==== Information provided
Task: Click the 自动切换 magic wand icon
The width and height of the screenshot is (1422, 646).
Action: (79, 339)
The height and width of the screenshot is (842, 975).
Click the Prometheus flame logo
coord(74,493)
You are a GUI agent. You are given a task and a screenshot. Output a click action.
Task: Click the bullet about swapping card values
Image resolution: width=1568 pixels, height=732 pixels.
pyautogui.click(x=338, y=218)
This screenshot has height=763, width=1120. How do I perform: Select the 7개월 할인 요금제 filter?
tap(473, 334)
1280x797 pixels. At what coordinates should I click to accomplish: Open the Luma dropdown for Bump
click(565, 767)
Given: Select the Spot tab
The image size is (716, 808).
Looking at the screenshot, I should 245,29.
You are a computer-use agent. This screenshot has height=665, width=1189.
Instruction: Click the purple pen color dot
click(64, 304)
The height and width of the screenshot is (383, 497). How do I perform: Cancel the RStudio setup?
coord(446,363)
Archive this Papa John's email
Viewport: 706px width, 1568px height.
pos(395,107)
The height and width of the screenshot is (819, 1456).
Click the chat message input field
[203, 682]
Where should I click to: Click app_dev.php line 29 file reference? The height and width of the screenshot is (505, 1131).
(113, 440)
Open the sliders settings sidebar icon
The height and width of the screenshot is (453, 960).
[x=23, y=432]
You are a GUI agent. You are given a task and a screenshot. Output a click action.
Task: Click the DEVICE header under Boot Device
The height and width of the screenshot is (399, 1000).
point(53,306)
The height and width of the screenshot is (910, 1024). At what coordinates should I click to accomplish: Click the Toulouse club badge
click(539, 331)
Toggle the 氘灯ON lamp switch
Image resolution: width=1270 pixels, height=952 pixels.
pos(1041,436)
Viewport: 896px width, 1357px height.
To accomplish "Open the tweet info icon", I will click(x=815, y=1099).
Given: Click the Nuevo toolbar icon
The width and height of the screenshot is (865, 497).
========
**Exercise description:**
Each entry needs to be given again exactly as it stands.

**Output for this task:**
Task: Click the 自动切换 magic wand icon
The width and height of the screenshot is (1422, 646).
Action: (79, 339)
The height and width of the screenshot is (842, 975).
Click the Prometheus flame logo
coord(74,493)
You are a GUI agent. You are given a task and a screenshot. Output a click action.
Task: Click the bullet about swapping card values
Image resolution: width=1568 pixels, height=732 pixels.
pyautogui.click(x=338, y=218)
This screenshot has height=763, width=1120. How do I perform: Select the 7개월 할인 요금제 filter?
tap(473, 334)
1280x797 pixels. At what coordinates should I click to accomplish: Open the Luma dropdown for Bump
click(565, 767)
Given: Select the Spot tab
The image size is (716, 808).
Looking at the screenshot, I should 245,29.
You are a computer-use agent. This screenshot has height=665, width=1189.
Instruction: Click the purple pen color dot
click(64, 304)
The height and width of the screenshot is (383, 497). How do I perform: Cancel the RStudio setup?
coord(446,363)
Archive this Papa John's email
Viewport: 706px width, 1568px height.
pos(395,107)
The height and width of the screenshot is (819, 1456).
Click the chat message input field
[203, 682]
Where should I click to: Click app_dev.php line 29 file reference? The height and width of the screenshot is (505, 1131).
(113, 440)
Open the sliders settings sidebar icon
The height and width of the screenshot is (453, 960).
[x=23, y=432]
You are a GUI agent. You are given a task and a screenshot. Output a click action.
Task: Click the DEVICE header under Boot Device
The height and width of the screenshot is (399, 1000).
point(53,306)
The height and width of the screenshot is (910, 1024). At what coordinates should I click to accomplish: Click the Toulouse club badge
click(539, 331)
Toggle the 氘灯ON lamp switch
Image resolution: width=1270 pixels, height=952 pixels.
pos(1041,436)
Viewport: 896px width, 1357px height.
To accomplish "Open the tweet info icon", I will click(x=815, y=1099).
Given: Click the Nuevo toolbar icon
The width and height of the screenshot is (865, 497).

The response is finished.